Collected data:
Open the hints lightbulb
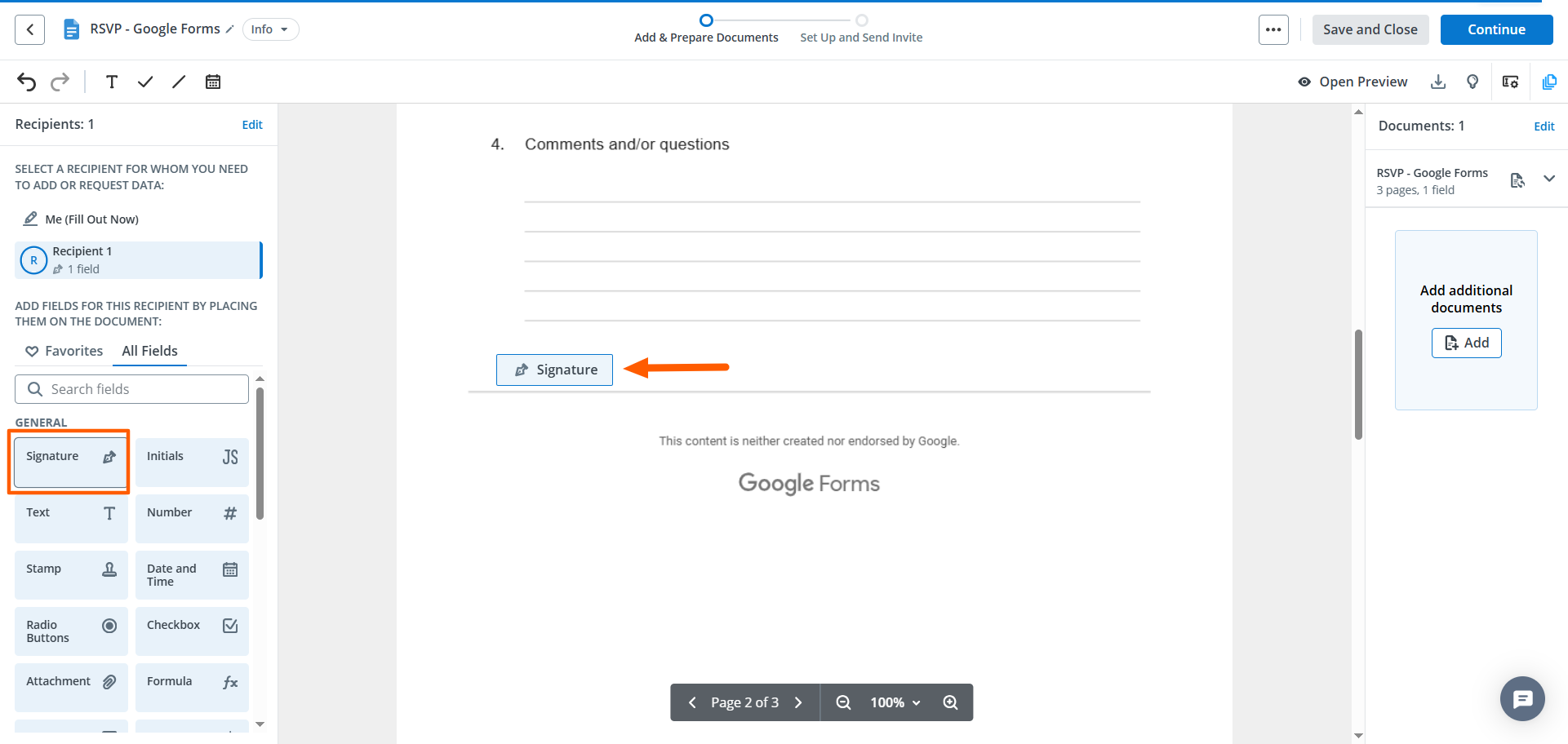This screenshot has width=1568, height=744. tap(1473, 82)
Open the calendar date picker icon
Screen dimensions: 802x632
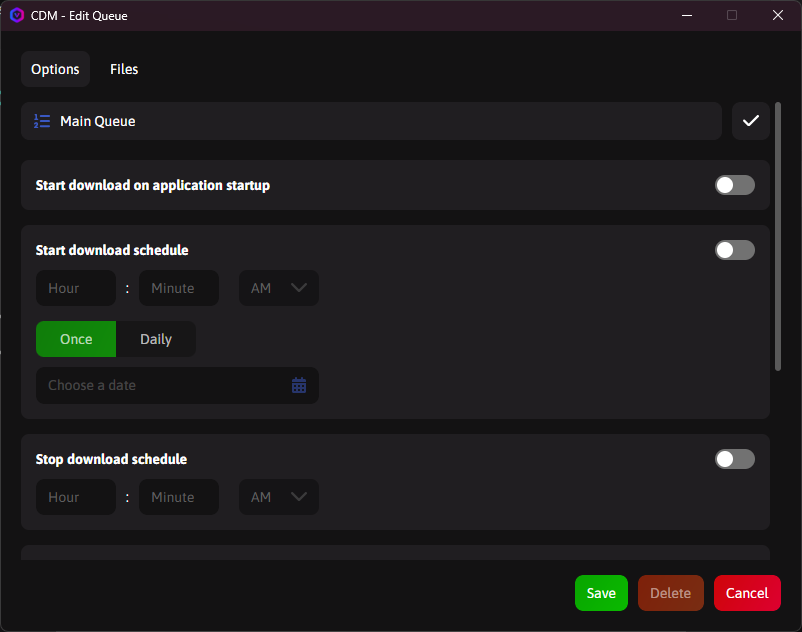click(x=299, y=385)
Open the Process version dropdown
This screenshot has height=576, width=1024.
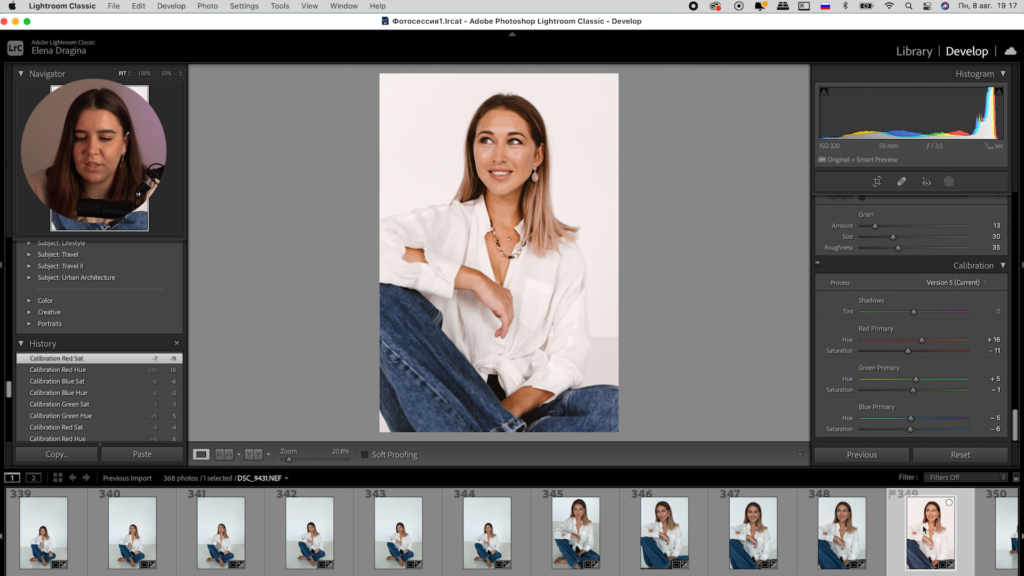click(953, 283)
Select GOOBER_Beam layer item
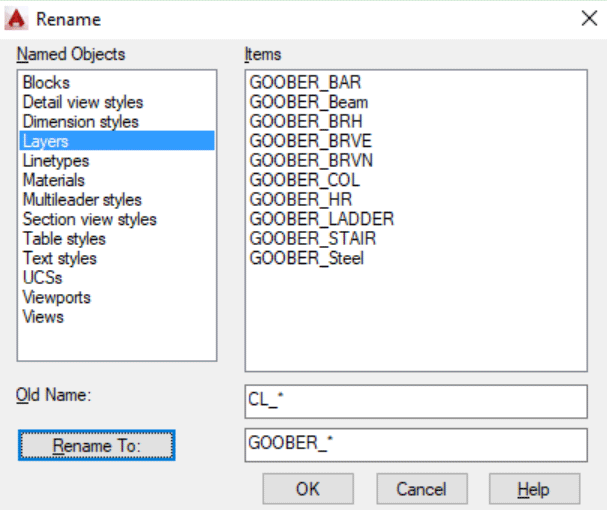The height and width of the screenshot is (510, 607). pos(309,102)
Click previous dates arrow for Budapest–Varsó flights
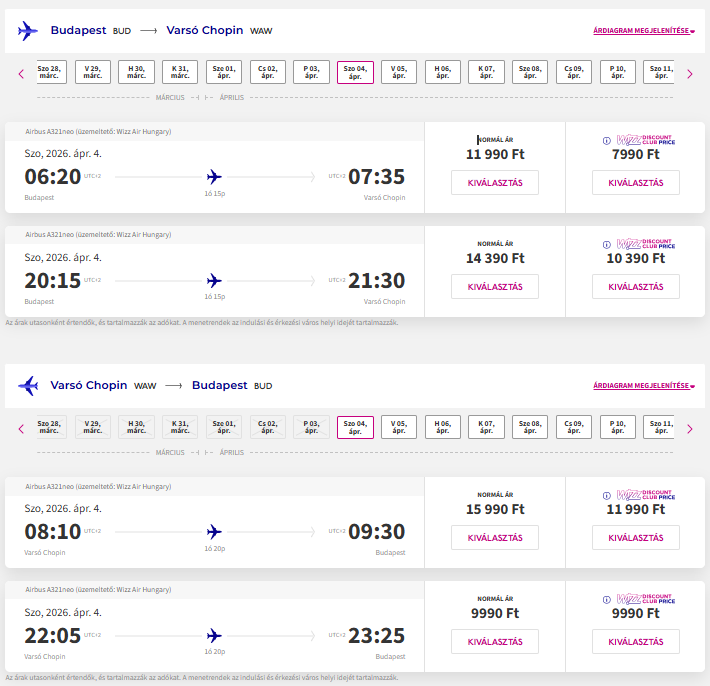The height and width of the screenshot is (686, 710). (21, 73)
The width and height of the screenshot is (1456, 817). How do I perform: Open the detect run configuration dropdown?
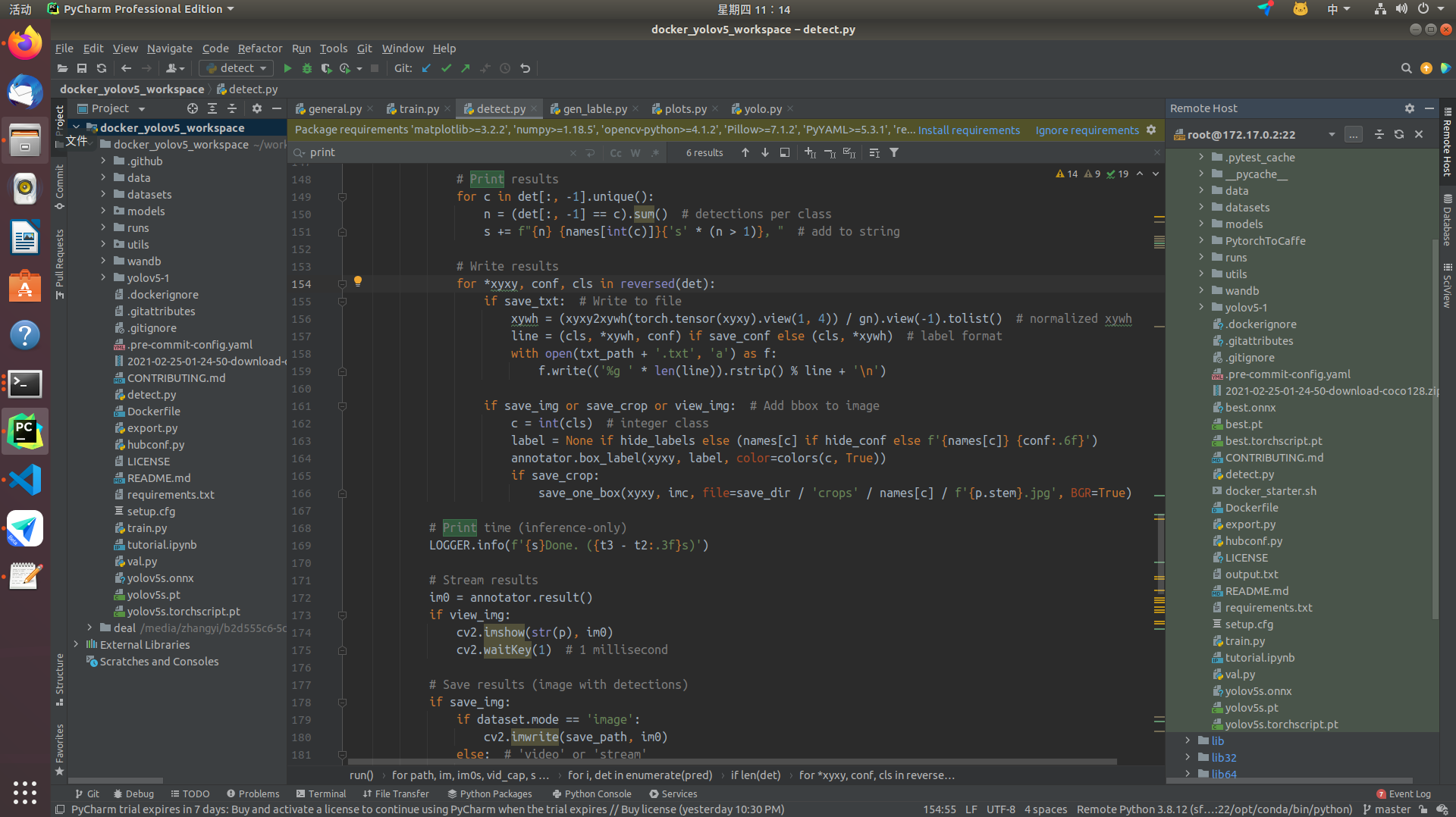point(262,67)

◆ **Task description**: Output the records from the line containing "Select GOOBER_Beam layer item" through the end, both ends included, copying every line exactly and omitting the pictures.

◆ **Solution**:
Select GOOBER_Beam layer item
The height and width of the screenshot is (510, 607). pos(309,102)
Click previous dates arrow for Budapest–Varsó flights
The height and width of the screenshot is (686, 710). (21, 73)
The width and height of the screenshot is (1456, 817). How do I perform: Open the detect run configuration dropdown?
point(262,67)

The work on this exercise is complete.